Sant Jordi no es una festividad exclusivamente catalana. Se celebra también en Aragón, Alcoy, Cáceres, Albacete y hasta en Lucena, sin olvidar sus variaciones inglesas y portuguesas. Hasta los Scouts, esa tribu infame, rinden tributo anual a la figura de San Jorge de Capadocia, ilustre caballero que, según la leyenda, salvó a una princesa matando a un dragón, de cuya sangre nació como maravilla inexplicable una hermosa rosa roja.
En la pugna entre la España democrática y las élites del prusés no existe ni amor cortés, ni rigen principios por los que merezca dar la vida ni se vislumbra el heroísmo. Todo es de una vulgaridad soberbia
La política española actual se nos antoja una réplica de esta misma fábula, aunque con personajes mucho más dudosos. Hay disparidad de opiniones sobre quién es realmente la princesa del cuento (si España o Cataluña) y tampoco está muy claro si San Jorge, el rendido caballero, es de Barcelona o acaso de Roncesvalles. Lo que es indudable es que en la pugna política entre la España democrática y las élites del prusés (incluidas aquellas que se nos presentan como antisistema) no existe ni amor cortés, ni rigen principios por los que merezca dar la vida (el sacrificio máximo que se acepta es la clásica estancia subvencionada en Suiza) ni tampoco se vislumbra el más mínimo rastro de heroísmo. Todo es de una vulgaridad soberbia.
Lo que más nos gusta de Sant Jordi es la civilizada costumbre de regalar libros, aunque según las estadísticas el 40% de los hijos de la patria –elijan la que más les guste– no lean uno ni a tiros. Según las crónicas, el día del libro que se celebra en Cataluña, en confluencia con la Diada, fue instaurado –mediante decreto, como se hacen estas cosas– por el rey Alfonso XIII una tarde de 1926, cuando Su Soberana Majestad, en un receso de las proyecciones del picante cine mudo de su tiempo, sancionó que el 23 de abril era el adecuado para homenajear “al libro español”. La Unesco tardó casi 70 años en consagrar internacionalmente la fecha. Lo de las rosas fue invento de un valenciano: Vicente Clavel, que pidió el apoyo institucional de la Cámara Oficial del Libro de Barcelona para llenar las calles de rosas medievales.
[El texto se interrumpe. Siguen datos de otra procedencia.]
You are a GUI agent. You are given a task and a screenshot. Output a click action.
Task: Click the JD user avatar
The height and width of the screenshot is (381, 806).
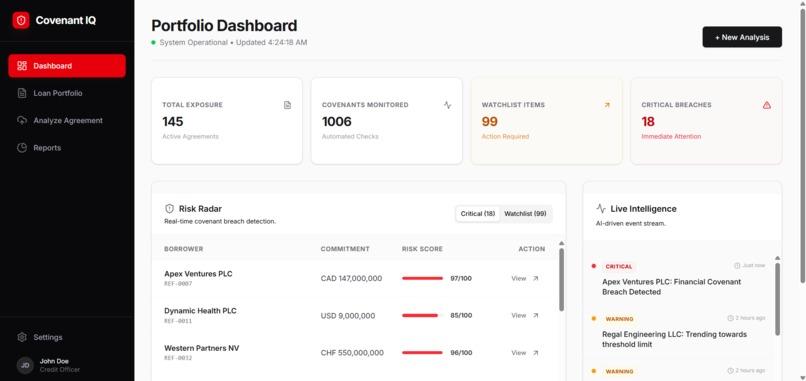point(25,365)

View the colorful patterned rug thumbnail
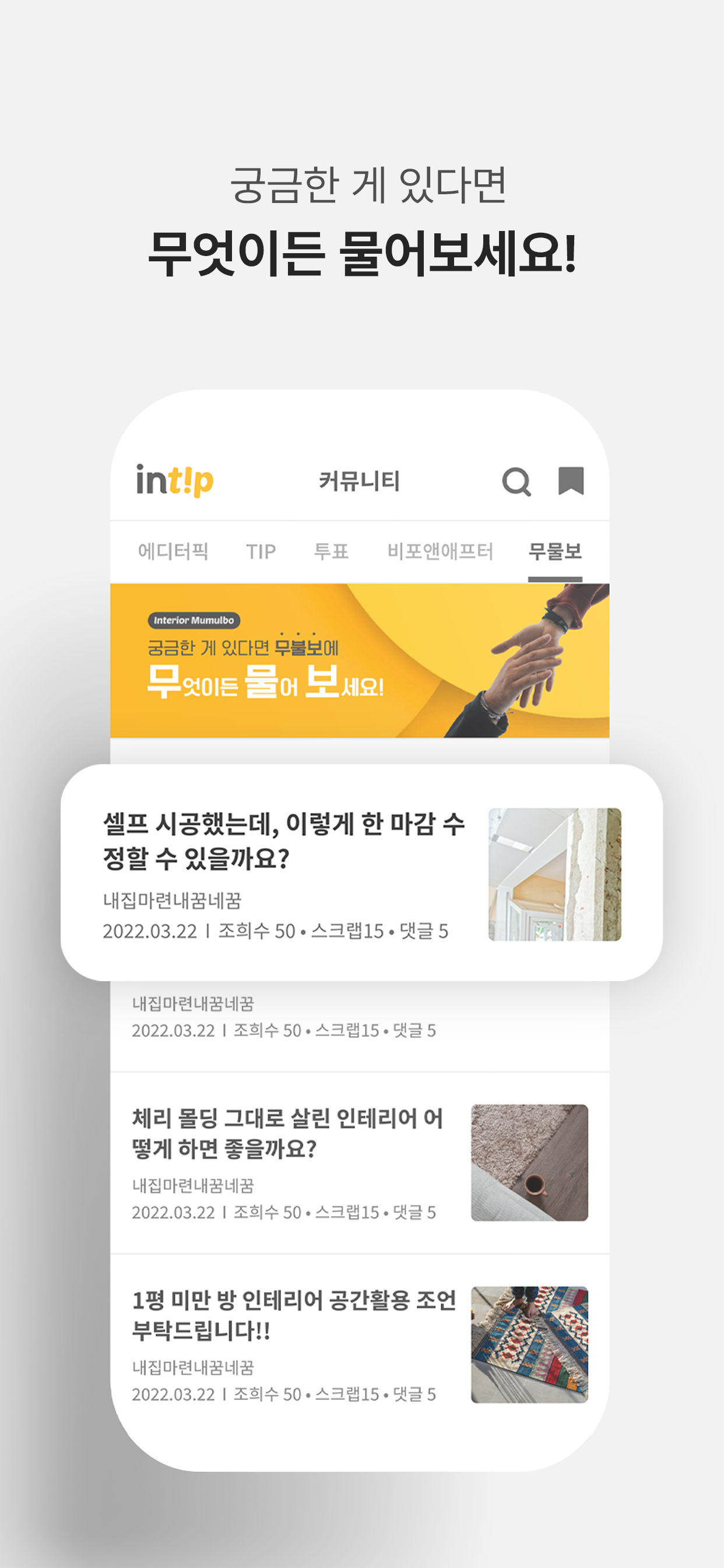click(529, 1344)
En las fiestas patrióticas, sean de donde sean, no hay casi nada auténtico. Ni mucho que realmente tenga que ver con la patria. Son eventos interesados o caprichos del destino. Hermosas mentiras
Como pueden ustedes comprobar, en las fiestas patrióticas, sean de donde sean, no hay casi nada auténtico. Ni mucho que realmente tenga que ver con la patria. Son eventos interesados o caprichos del destino. Hermosas mentiras. De hecho, Cervantes y Shakespeare no murieron el mismo día porque la España de los Habsburgo y la pérfida Albión se regían en aquel tiempo por dos calendarios diferentes. Confundir el día del libro, un objeto que enriquece la mente, permite viajar sin moverse y ayuda a convertirse en cosmopolita aunque uno esté –en Sevilla o en Barcelona– rodeado de palurdos, con las reivindicaciones patrióticas es tan absurdo como creer que San Jordi era realmente santo y la sangre de un reptil gigante pudiera alumbrar una rosa mística. Que ustedes lo disfruten (como quieran).